Maj. Gen. Evans came to Fort Knox in 2018, excited to interact with and encourage Cadets.
“I really approached the job with a lot of high expectations for having a really exciting opportunity to influence the lives of young aspiring officers,” Evans said.
Coming into this new role, Evans wanted to focus on getting back to the basic leadership skills that all U.S. Army officers will need, while continuing the efforts of his predecessor.
“A lot of that was more contact time in the field during Cadet Summer Training, more focusing on the basics and really kind of small unit level leadership, which I think is very, very important,” Evans said. “We kind of make a distinction here, we tell them we are not trying to build platoon leaders—we’ll do that in a basic officer leader courses—we are trying to build Lieutenants. We are trying to provide those basic foundational building blocks from which every branch can build a branch specialist which can go off and be a great platoon leader and great company grade officer. Those are the things I wanted to do. I wanted to sustain that and move us to the next level.”
Being the Commanding General of a command that encompasses 274 Senior Army ROTC programs pulling from 1,000 universities across the U.S. presents unique challenges.
Balancing differences in grading scales, academic rigor, and academic content across the universities to create a standard can be a difficult task.
“We try to bin the schools based on their accreditation agency, based on national reports and how they are looked at by the college environment, the educational enterprise in general,” Evans said.
Different schools and academic disciplines are awarded various points on the Order of Merit List to account for differences in academic rigor.
This past year and a half has introduced some new challenges to the Commanding General’s role with the introduction of COVID-19. Now, Evans turned his efforts to not only training Cadets to commission as 2nd Lieutenants but also to keeping people safe during a global health crisis.

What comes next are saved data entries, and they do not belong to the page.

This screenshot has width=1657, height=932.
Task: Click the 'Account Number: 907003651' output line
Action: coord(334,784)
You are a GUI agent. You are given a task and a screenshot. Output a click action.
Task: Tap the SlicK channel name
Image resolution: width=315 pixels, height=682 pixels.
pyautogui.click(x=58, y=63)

“I don’t think the leadership challenge changes a lot, you are still trying to produce world-class Lieutenants for the Army, you are still trying to make sure that all of your programs are operating at an optimal level. I think it really does make you think hard about where are you assuming risk, with these young people and your Cadre, and where you can, and should assume risks,” Evans said.

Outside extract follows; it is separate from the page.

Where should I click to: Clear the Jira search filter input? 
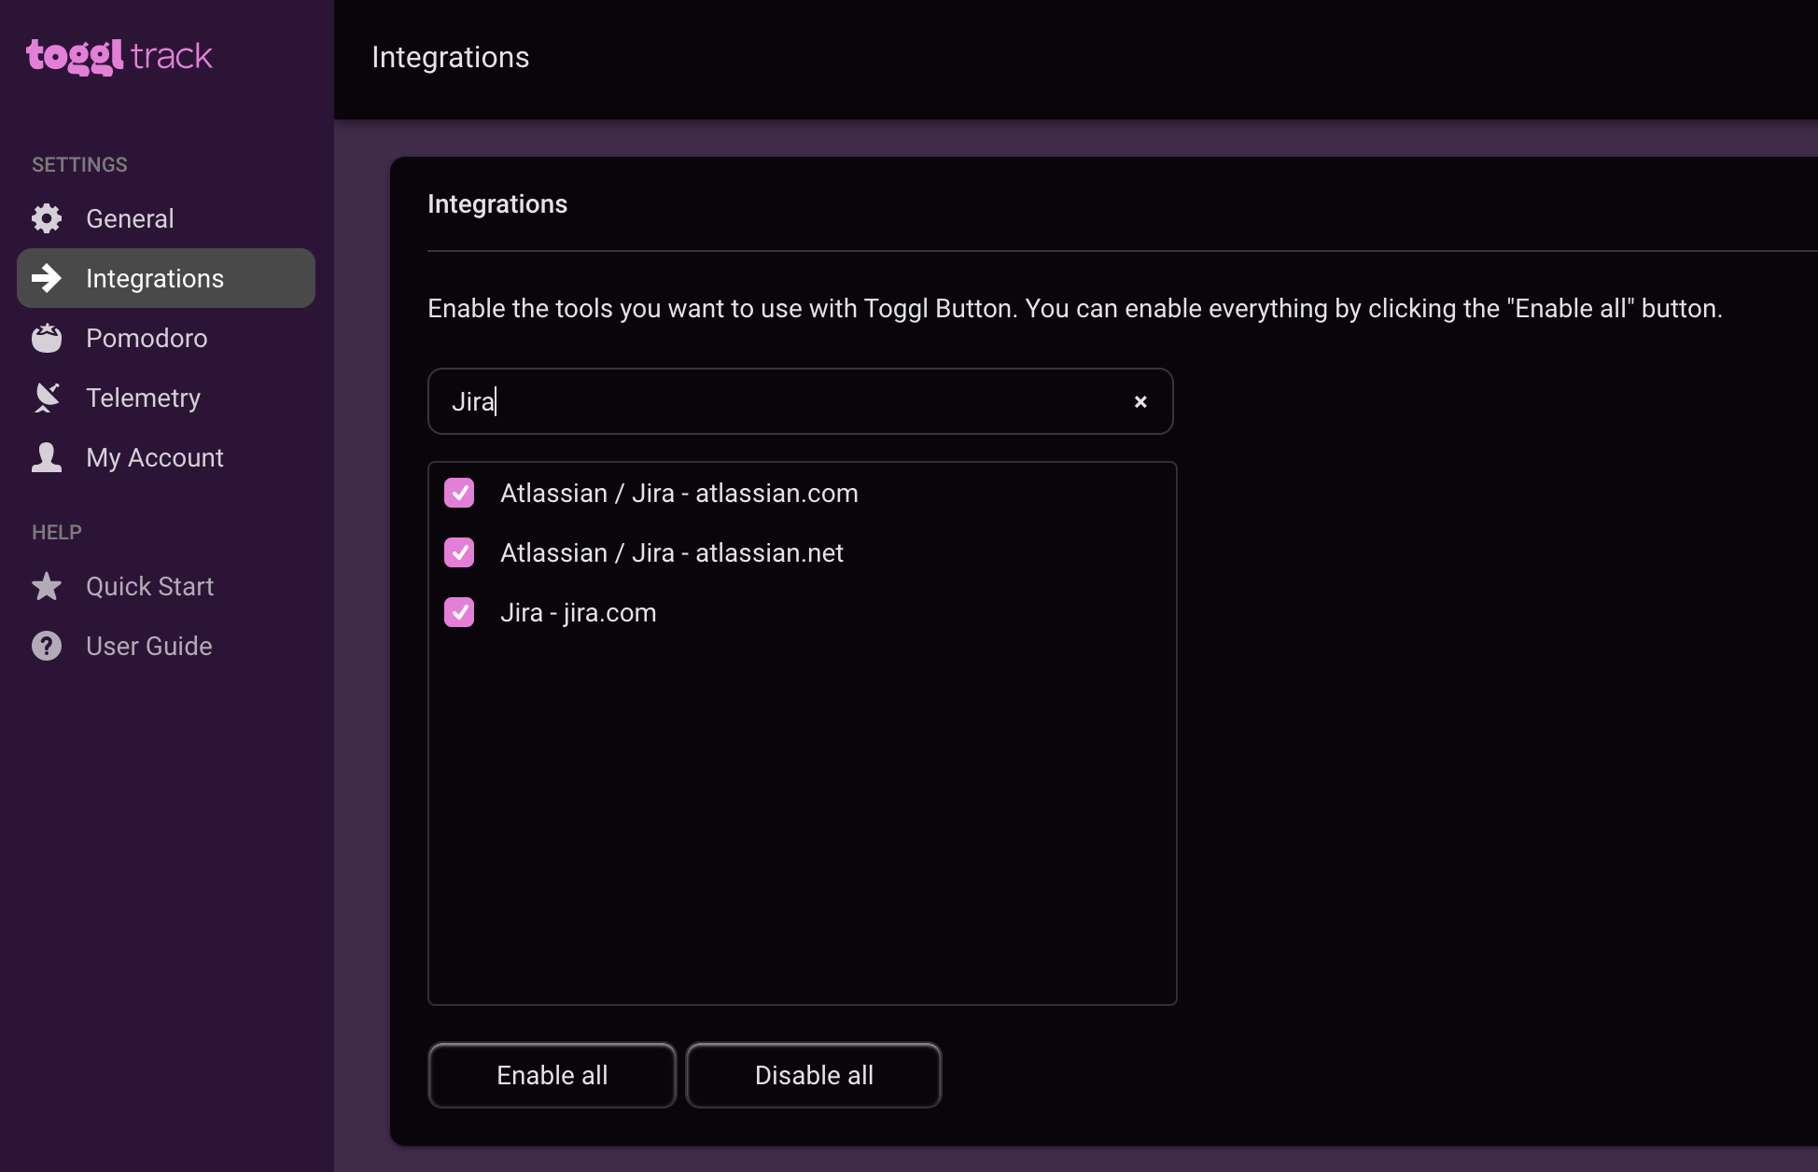tap(1139, 401)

In light of this, Evans and the command introduced Operation Agile Leader (OAL), a dispersed training experience. During OAL, Cadets were able to receive training comparable to Advanced Camp normally held at Fort Knox, Ky. Training happened regionally and at the universities lead by Cadre members.
This summer, Evans continued to focus on keeping everyone safe and healthy while being able to return training back to Fort Knox. To safely conduct in-person training, every Cadet and Cadre member received two COVID tests within the first ten days of arrival, they were also kept in small pods for the first ten days to reduce potential exposure to the virus.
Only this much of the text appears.